> **Supplied data**:
..........

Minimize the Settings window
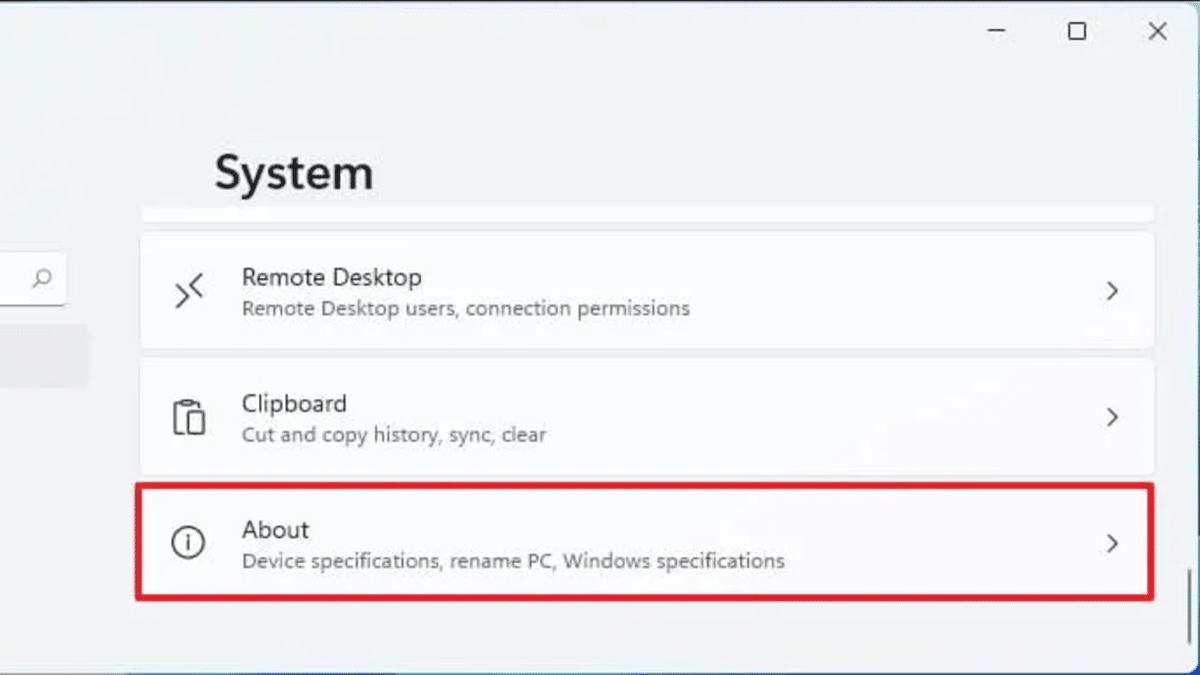 (996, 32)
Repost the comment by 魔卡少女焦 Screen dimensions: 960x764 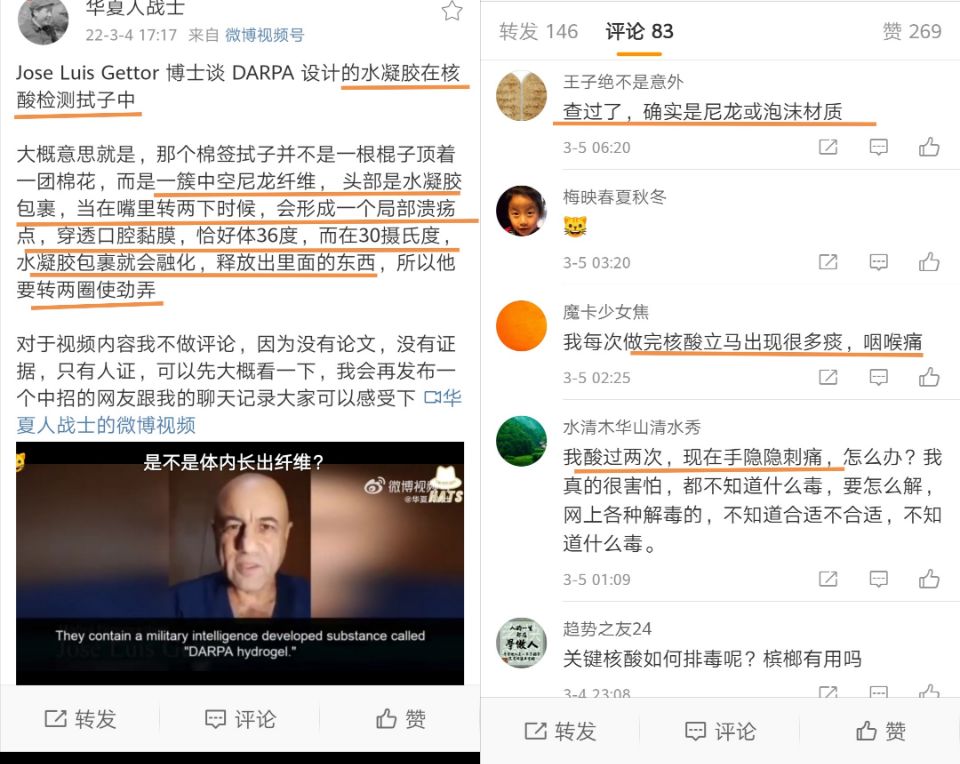click(828, 377)
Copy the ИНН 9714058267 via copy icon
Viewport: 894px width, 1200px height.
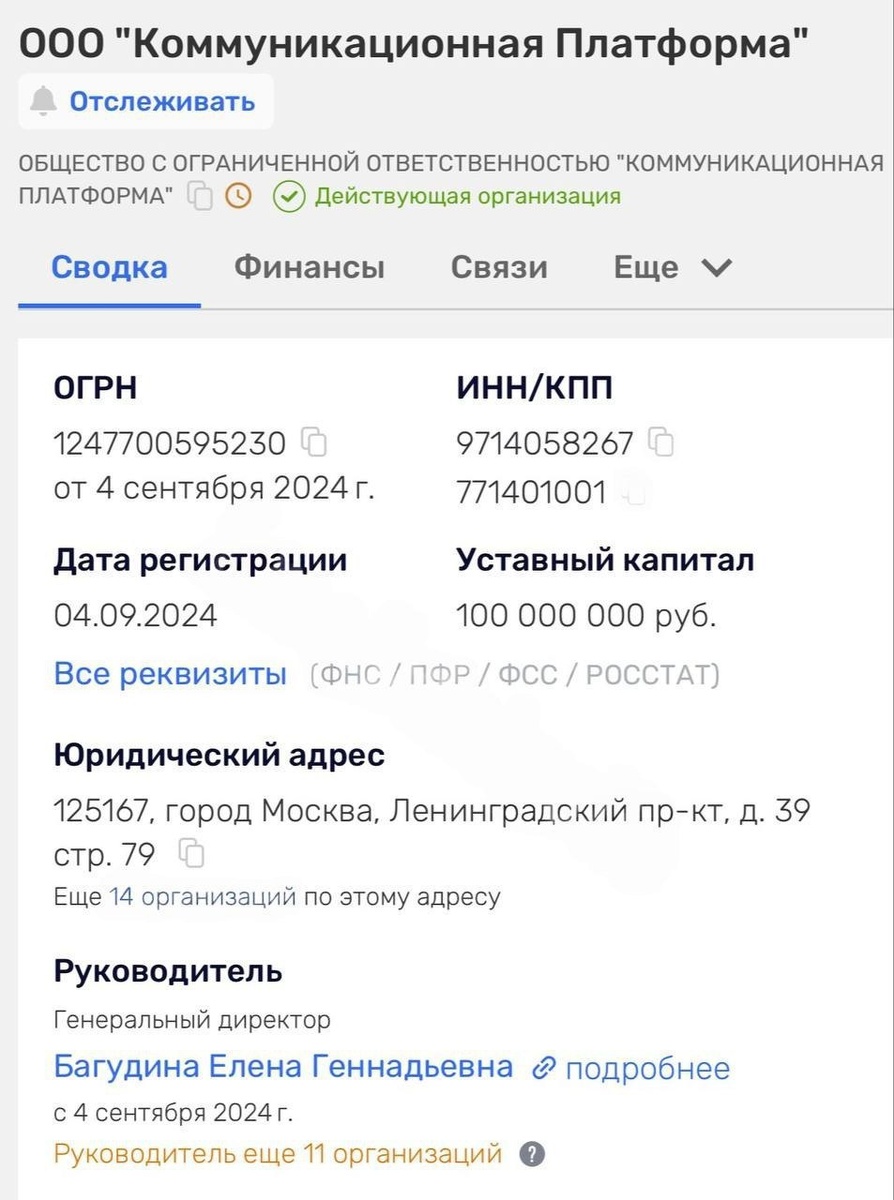click(x=660, y=440)
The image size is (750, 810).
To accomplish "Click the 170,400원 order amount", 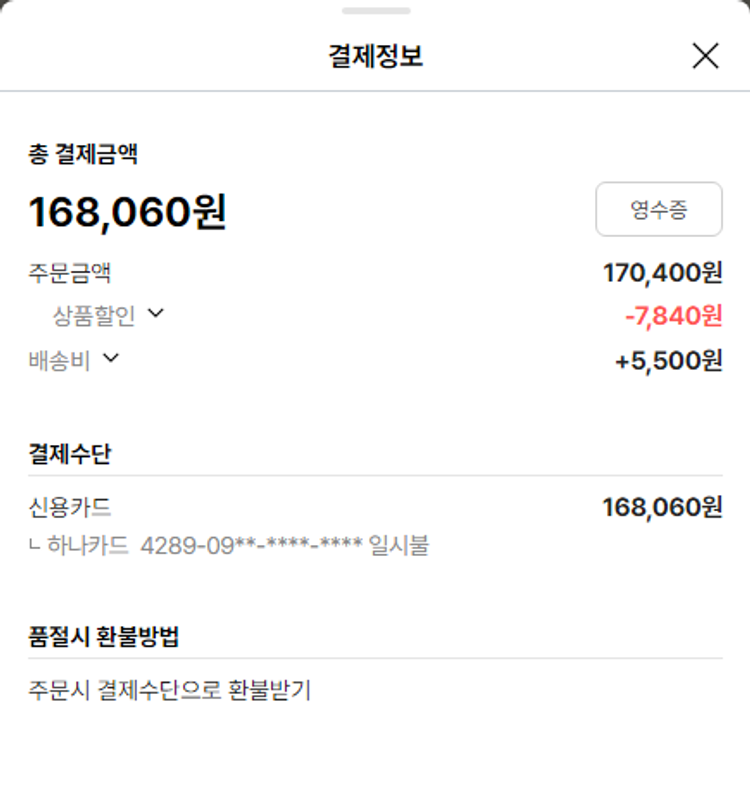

..........

> **What is expected**:
Give again, word for word, only the lines from the one with "Copy the ИНН 9714058267 via copy icon" through the last line of the entries, both included; no pictures go in the copy.

> **Task result**:
Copy the ИНН 9714058267 via copy icon
Viewport: 894px width, 1200px height.
click(x=660, y=440)
The image size is (750, 810).
To accomplish "Click the 170,400원 order amount", 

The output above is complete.